* **Given exercise**: Reproduce, word for word, the part of the items that opens with the line containing "Tap the Jordaan label box" and closes with the line containing "coord(457,647)", including both of those lines.

___ The input ___

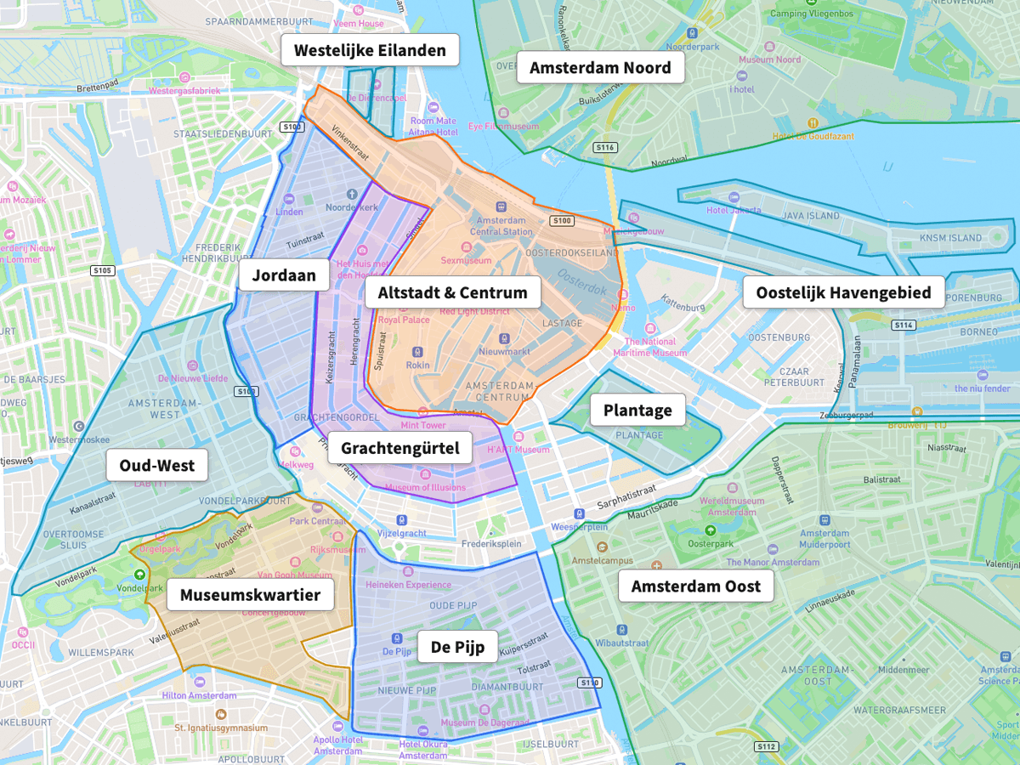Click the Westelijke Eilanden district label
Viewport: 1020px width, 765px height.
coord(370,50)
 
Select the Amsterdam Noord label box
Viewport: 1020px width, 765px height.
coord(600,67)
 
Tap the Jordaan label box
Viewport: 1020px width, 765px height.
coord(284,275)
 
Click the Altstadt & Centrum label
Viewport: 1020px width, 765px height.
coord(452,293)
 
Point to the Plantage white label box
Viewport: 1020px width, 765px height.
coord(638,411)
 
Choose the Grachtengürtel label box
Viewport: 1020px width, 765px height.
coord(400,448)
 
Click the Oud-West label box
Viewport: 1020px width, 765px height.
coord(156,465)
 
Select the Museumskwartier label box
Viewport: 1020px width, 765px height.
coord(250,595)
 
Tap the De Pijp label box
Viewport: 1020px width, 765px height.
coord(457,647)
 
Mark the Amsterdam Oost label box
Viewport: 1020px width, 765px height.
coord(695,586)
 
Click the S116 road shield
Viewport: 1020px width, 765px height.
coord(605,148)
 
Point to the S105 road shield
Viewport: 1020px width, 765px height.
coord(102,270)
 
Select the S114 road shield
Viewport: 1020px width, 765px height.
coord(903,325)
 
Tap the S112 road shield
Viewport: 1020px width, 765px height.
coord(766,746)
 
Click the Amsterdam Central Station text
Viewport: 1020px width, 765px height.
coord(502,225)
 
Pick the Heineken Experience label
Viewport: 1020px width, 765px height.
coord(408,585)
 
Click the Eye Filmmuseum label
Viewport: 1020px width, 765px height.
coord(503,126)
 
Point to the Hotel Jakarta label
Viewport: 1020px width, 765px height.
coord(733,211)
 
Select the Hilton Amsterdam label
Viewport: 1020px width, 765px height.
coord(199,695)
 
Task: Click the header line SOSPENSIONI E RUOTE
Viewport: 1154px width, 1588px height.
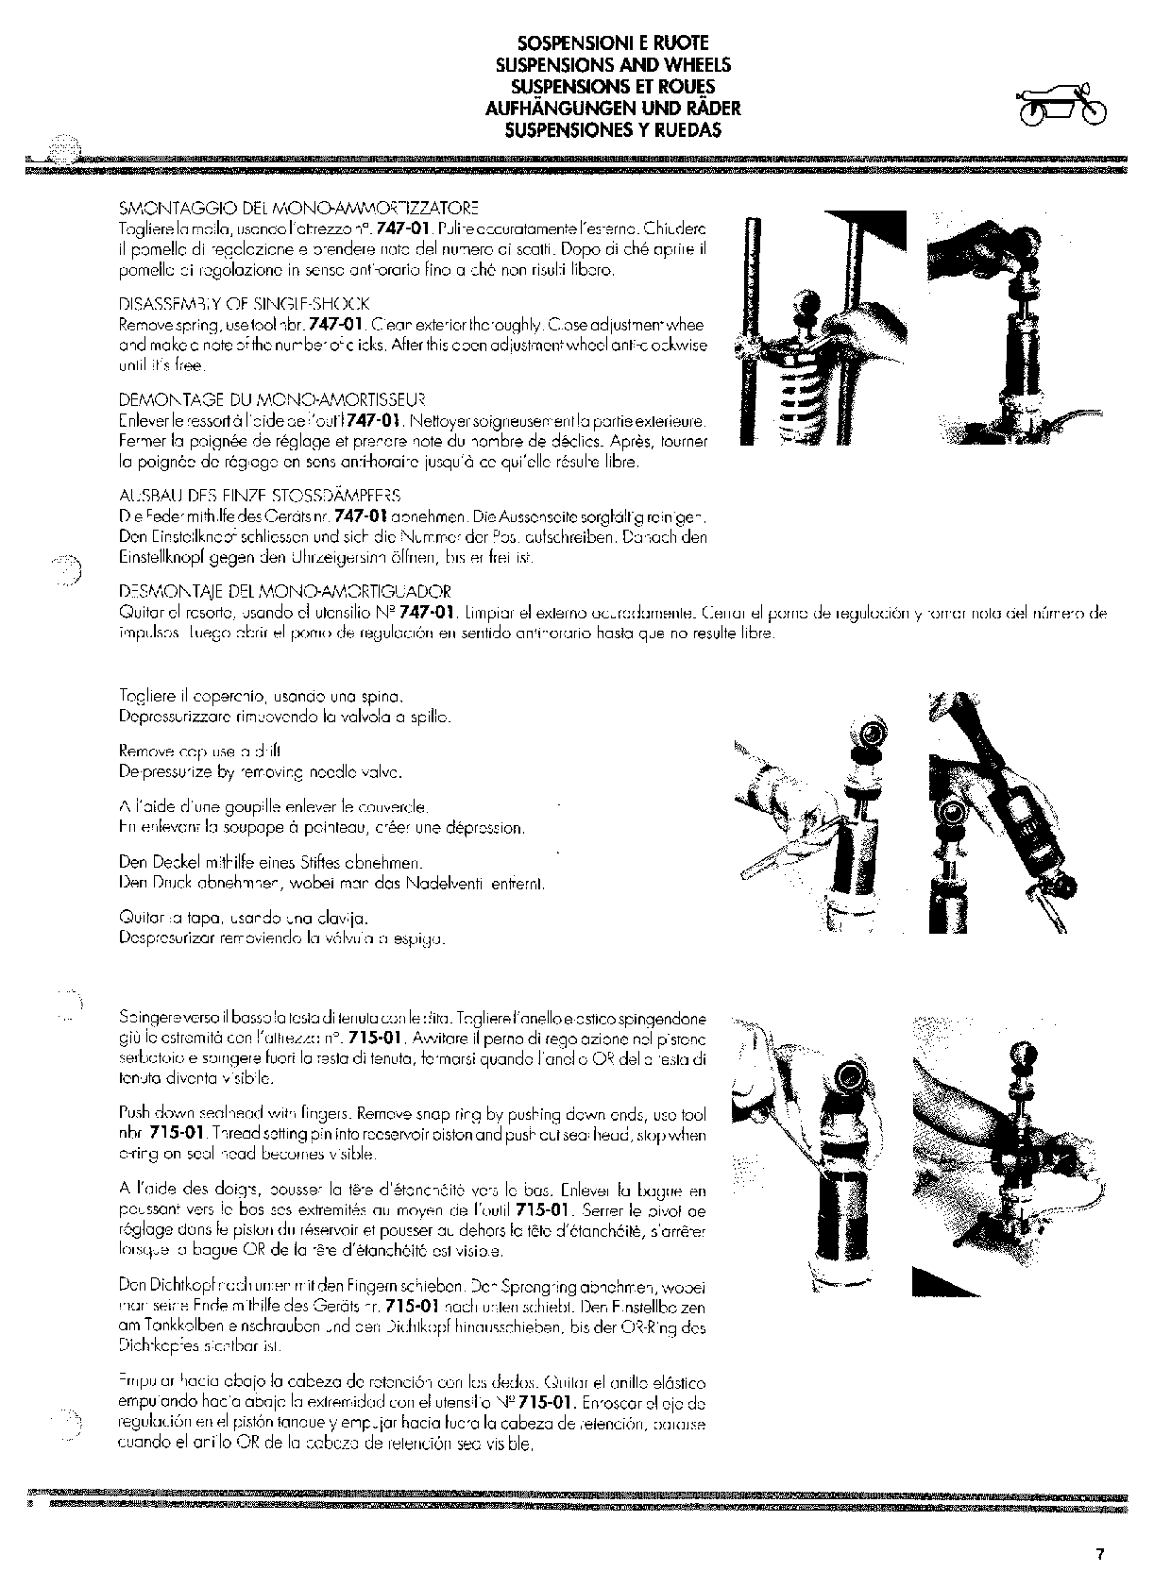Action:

___
___ The input ___

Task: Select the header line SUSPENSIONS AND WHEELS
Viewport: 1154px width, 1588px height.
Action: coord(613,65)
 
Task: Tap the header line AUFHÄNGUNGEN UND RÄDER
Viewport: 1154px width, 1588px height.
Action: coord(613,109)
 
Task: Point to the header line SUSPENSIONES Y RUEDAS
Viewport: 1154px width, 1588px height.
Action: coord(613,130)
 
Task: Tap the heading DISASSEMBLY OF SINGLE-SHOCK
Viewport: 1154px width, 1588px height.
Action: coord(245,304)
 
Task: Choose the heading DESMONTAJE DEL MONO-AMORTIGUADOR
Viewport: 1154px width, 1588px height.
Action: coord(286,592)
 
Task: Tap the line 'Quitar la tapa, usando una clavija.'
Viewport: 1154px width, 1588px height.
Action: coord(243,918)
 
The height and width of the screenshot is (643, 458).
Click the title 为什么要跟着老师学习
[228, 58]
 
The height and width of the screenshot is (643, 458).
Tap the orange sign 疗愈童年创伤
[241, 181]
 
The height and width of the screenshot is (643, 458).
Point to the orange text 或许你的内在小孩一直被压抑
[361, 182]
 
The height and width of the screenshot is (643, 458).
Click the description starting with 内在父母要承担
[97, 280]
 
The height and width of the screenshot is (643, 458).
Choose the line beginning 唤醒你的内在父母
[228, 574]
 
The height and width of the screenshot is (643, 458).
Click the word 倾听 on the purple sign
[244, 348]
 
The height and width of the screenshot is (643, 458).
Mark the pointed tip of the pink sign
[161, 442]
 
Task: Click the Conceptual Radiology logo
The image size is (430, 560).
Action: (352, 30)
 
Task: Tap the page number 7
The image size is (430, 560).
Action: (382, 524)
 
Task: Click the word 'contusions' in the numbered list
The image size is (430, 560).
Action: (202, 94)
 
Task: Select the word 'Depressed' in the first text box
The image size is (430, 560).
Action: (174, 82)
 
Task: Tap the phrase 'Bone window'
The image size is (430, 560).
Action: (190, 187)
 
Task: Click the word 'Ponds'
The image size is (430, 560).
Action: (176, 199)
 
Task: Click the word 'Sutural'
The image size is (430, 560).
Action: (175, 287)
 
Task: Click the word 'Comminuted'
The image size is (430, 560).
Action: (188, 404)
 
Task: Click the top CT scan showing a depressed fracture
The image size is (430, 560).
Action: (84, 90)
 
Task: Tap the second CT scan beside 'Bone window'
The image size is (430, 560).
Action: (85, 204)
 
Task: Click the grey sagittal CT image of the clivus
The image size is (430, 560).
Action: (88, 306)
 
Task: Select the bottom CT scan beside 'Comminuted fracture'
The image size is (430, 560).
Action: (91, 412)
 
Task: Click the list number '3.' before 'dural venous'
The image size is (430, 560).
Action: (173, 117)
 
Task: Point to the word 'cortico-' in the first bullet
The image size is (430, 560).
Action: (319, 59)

___

* **Full solution**:
Tap the Jordaan label box
Viewport: 1020px width, 765px height.
coord(284,275)
 
Click the Altstadt & Centrum label
Viewport: 1020px width, 765px height.
coord(452,293)
 
Point to the Plantage white label box
Viewport: 1020px width, 765px height.
coord(638,411)
 
Choose the Grachtengürtel label box
Viewport: 1020px width, 765px height.
coord(400,448)
 
Click the Oud-West label box
Viewport: 1020px width, 765px height.
coord(156,465)
 
Select the Museumskwartier label box
Viewport: 1020px width, 765px height.
coord(250,595)
 
Tap the De Pijp label box
Viewport: 1020px width, 765px height.
coord(457,647)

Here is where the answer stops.